In 1955, Paul Dietzel arrived in Baton Rouge to coach a football team without much to boast about.
Twenty-one coaches had come and gone in the previous 62 years, and LSU had only one bowl win in six postseason appearances. But when Dietzel departed to take the reins at Army in 1962, he left behind a national championship, a Heisman Trophy winner and Chinese Bandits.
So when the news surfaced of Dietzel’s passing at the age of 89 on Tuesday, the Baton Rouge community mourned accordingly. Dietzel is survived by his children, grandchildren and wife, Anne, but the entire LSU fanbase felt the blow of his death.
“That man was a serving person,” said LSU coach Les Miles after practice Tuesday. “He was as supportive a man as anyone I’d ever been around. He loved this school and loved his association with our team. He will be missed.”
Miles said the team will likely honor Dietzel with some sort of uniform or helmet decal as the season moves forward.
After serving in the Air Force during World War II and earning All-American accolades as a center in college at Miami University of Ohio, Dietzel, a native of Fremont, Ohio, made several two-year stints as an assistant coach from 1948 to 1954. He jumped from Army to Cincinnati to Kentucky, and he spent another year as an assistant at Army before accepting the LSU job at 30 years old.
Dietzel failed to achieve a winning record during his first three years in Baton Rouge, but a stroke of genius in 1958 propelled the Tigers to their first national championship of the wire era.
In a time when many players started on both sides of the ball, Dietzel devised a three-team system to keep his players fresh. Dietzel dubbed his second-string defense the “Chinese Bandits,” and the unit largely contributed to LSU’s 11-0 season and national title in 1958.
“The more we looked at our squad, the more we came to the conclusion we had players, after our first 11, who could play one way,” Dietzel said in his autobiography “Call Me Coach: A Life in College Football.” “Finally, we decided to put together two units and work them one way about 80 percent of the time in practice.
The Tigers continued their success under Dietzel in 1959, finishing the season with a 9-2 record and a second-consecutive Sugar Bowl appearance. That same year, running back Billy Cannon won the Heisman Trophy and remains the only Heisman winner in LSU history.
After a down year in 1960, Dietzel closed out his tenure at LSU with 10 wins and an Orange Bowl victory in 1961. Army came calling in the offseason, and Dietzel became the first non-graduate head coach at the school that kick-started his career.
“It was tough leaving,” Dietzel told the Concordia Sentinel of Ferriday, La., in 2005. “I never considered going anywhere else because I thought LSU was the best coaching job in America. I loved the LSU fans. They are crazy and passionate about it. I had never considered West Point because they had never had a non-graduate coach. When they came around and asked me if I would be interested, it opened a door I thought would never be opened.”

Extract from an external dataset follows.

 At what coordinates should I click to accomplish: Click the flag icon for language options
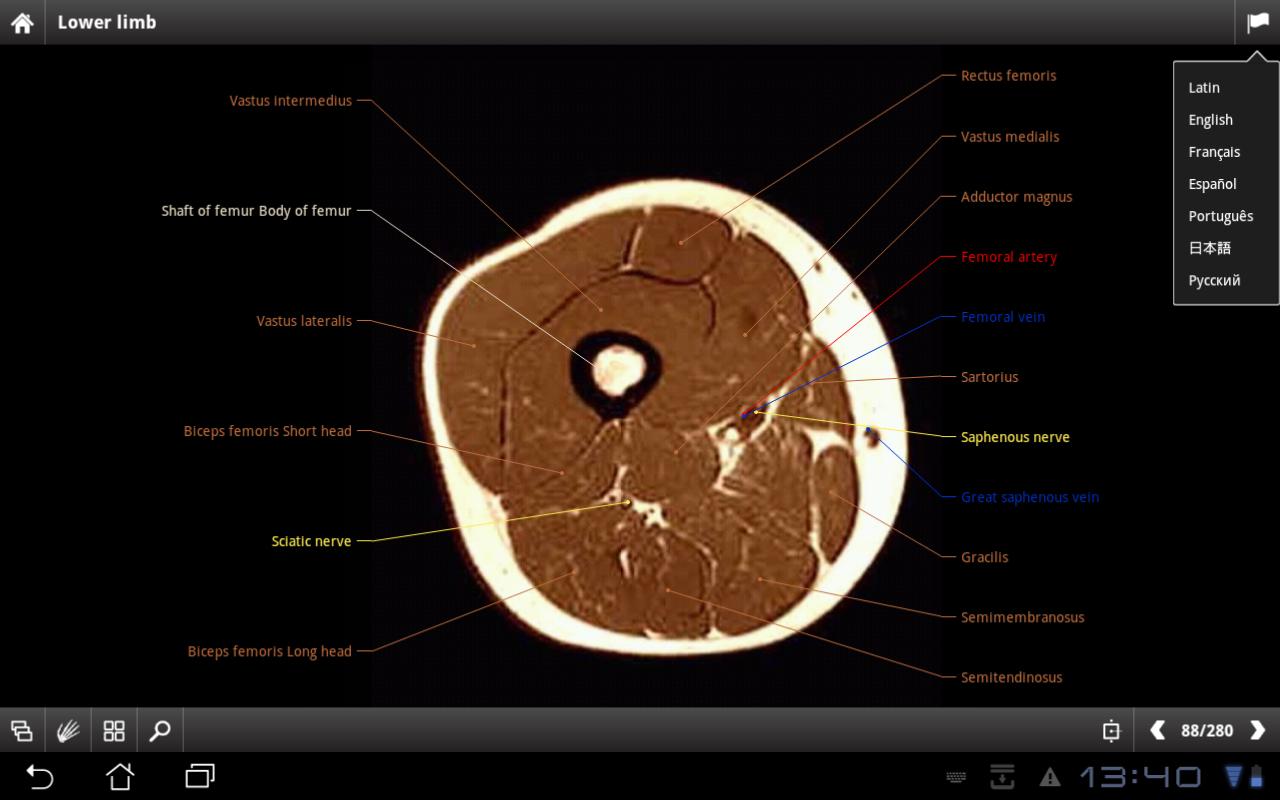[1258, 21]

Dietzel managed to win 21 games through four seasons at Army before his hiring as South Carolina’s head coach. Through nine seasons with the Gamecocks, Dietzel won 42 games while qualifying for only one bowl game.
Following short stints as the commissioner of the Ohio Valley Conference and athletic director at Indiana, Dietzel found his way back to Baton Rouge in 1979 when LSU hired him as athletic director. During his tenure, Dietzel created the Varsity Club, which eventually became the Tiger Athletic Foundation.

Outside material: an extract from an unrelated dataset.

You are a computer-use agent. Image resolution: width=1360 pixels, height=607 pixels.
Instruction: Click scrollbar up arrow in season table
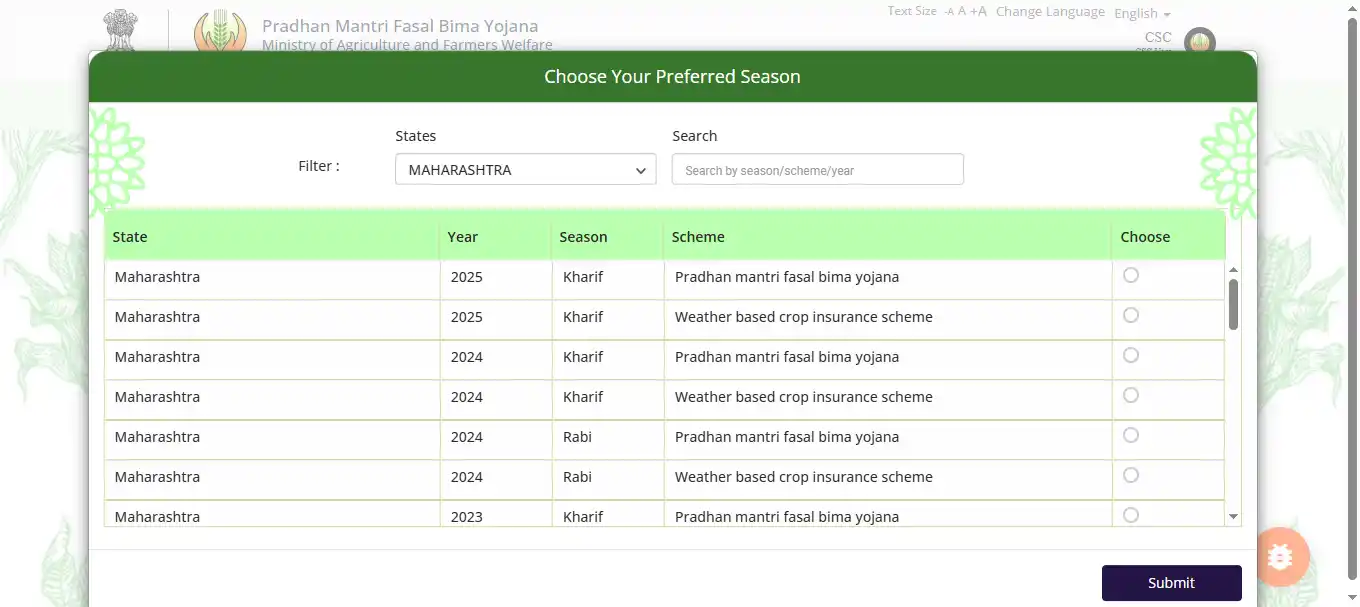click(1233, 270)
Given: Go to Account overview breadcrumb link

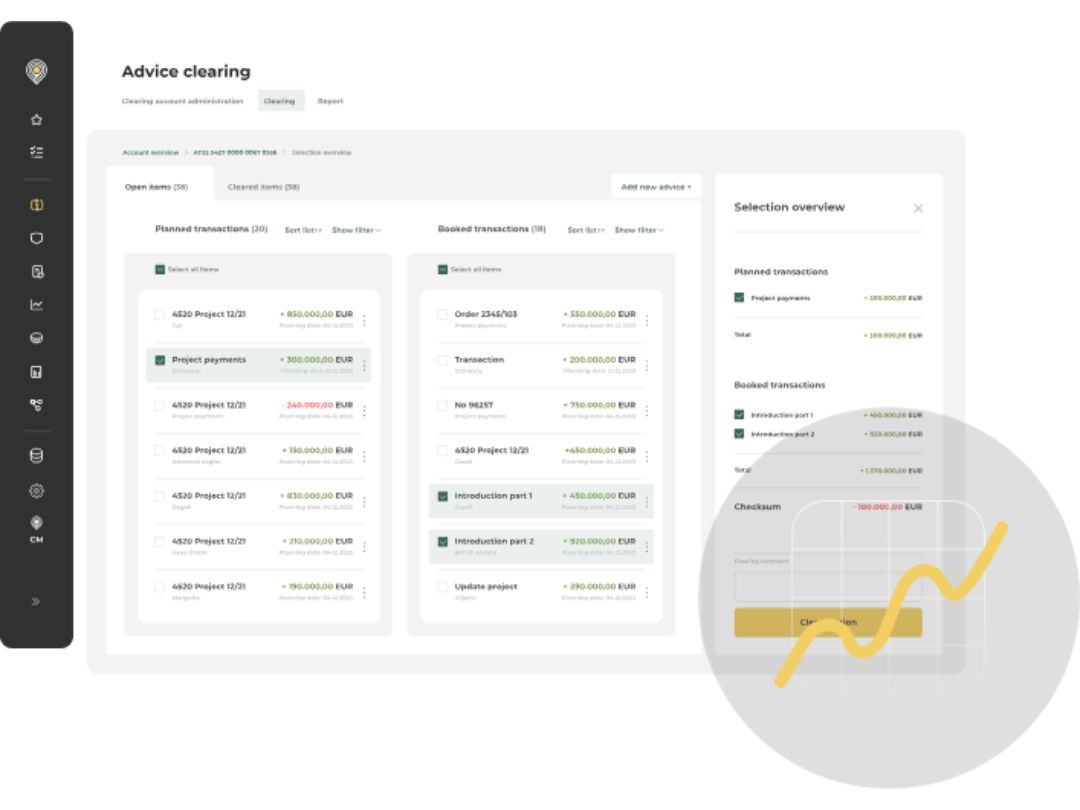Looking at the screenshot, I should pyautogui.click(x=150, y=152).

Dietzel hired Bo Rein to succeed Charles McClendon as football coach, but Rein’s sudden death in a plane crash less than two months later forced Dietzel to hire former LSU running back Jerry Stovall.

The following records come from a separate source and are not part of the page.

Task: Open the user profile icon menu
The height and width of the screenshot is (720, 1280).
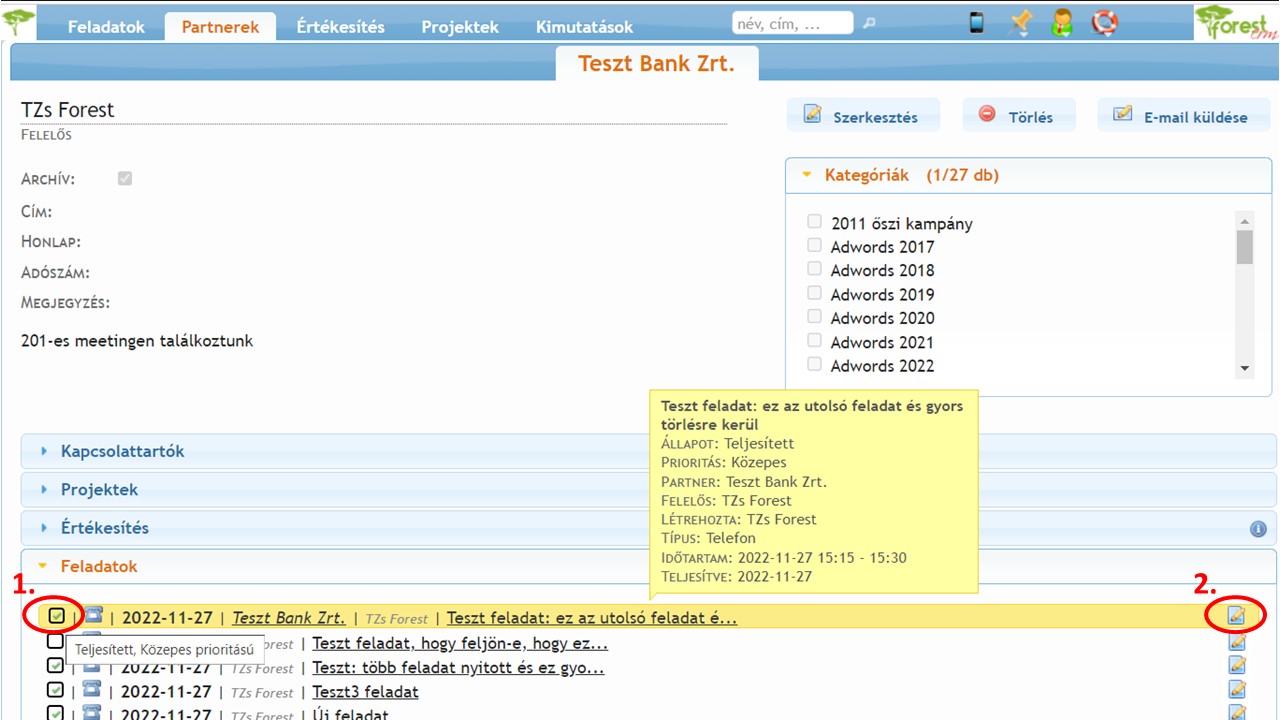Action: point(1062,23)
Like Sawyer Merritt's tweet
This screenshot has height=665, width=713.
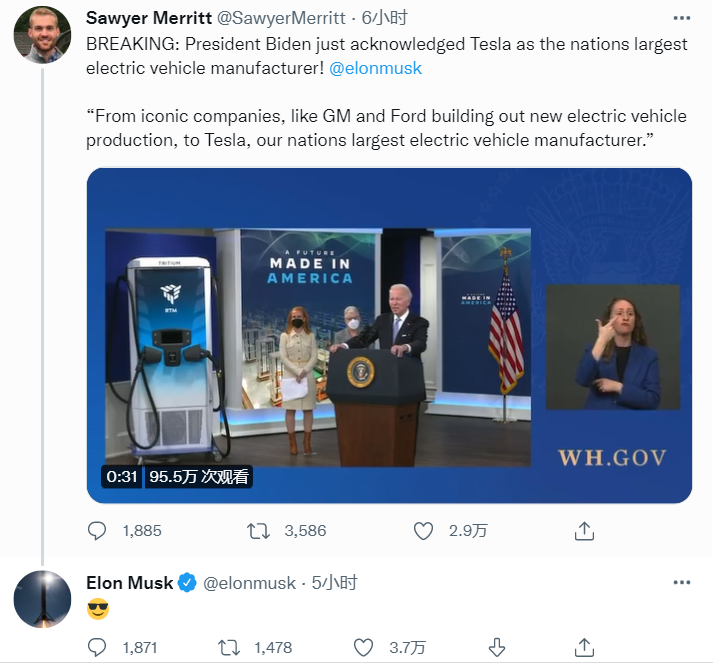[x=423, y=531]
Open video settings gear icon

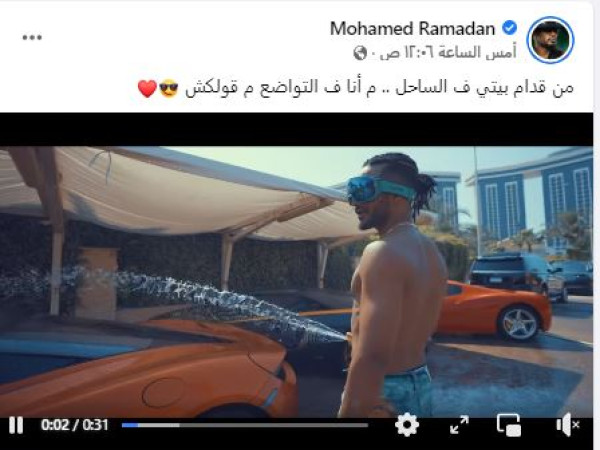(407, 425)
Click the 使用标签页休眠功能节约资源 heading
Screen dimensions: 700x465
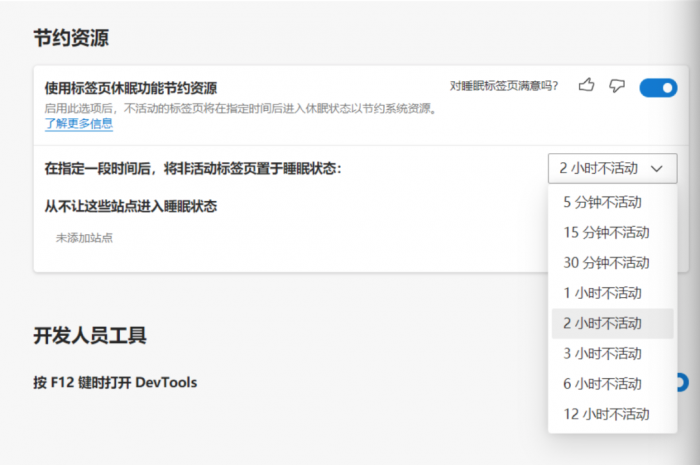point(131,88)
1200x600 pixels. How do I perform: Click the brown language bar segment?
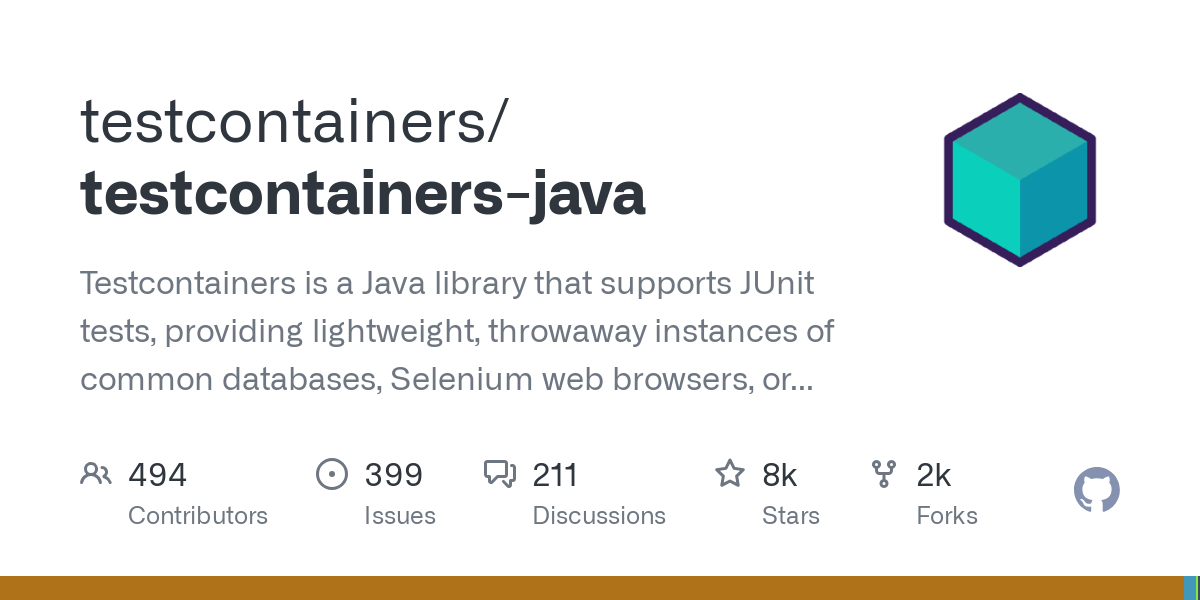tap(590, 588)
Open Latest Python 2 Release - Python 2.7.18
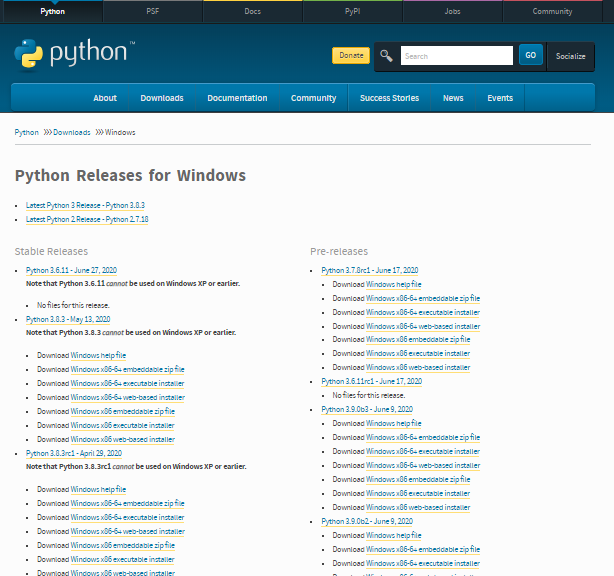This screenshot has height=576, width=614. tap(87, 218)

Senior Associate Sports Information Director Kent Lowe, who was a graduate student at the time of Rein’s death, recalled covering the tragedy for various media. Lowe also conducted one of the final on-air interviews with Dietzel at the unveiling of the Louisiana Sports Hall of Fame building in June.
Following a reassignment within the Athletic Department in 1982, Dietzel assumed the athletic director position at Samford and built the program until his retirement in 1985. Dietzel and his wife, with whom he would have celebrated 69 years of marriage this year, eventually returned to Baton Rouge, where he produced watercolor paintings and penned an autobiography.
Dietzel is a member of both the Louisiana Sports Hall of Fame and the LSU Athletics Hall of Fame, and his accomplishments and innovations as coach and athletic director changed the face of LSU football forever.
“He was an amazing man,” Lowe said. “He was a great ambassador for college athletics. He had a love for the school, there’s no doubt about it.”
Services will be Friday at First United Methodist Church, with visitation from 9 a.m. to 11 a.m. and the funeral service beginning at 11.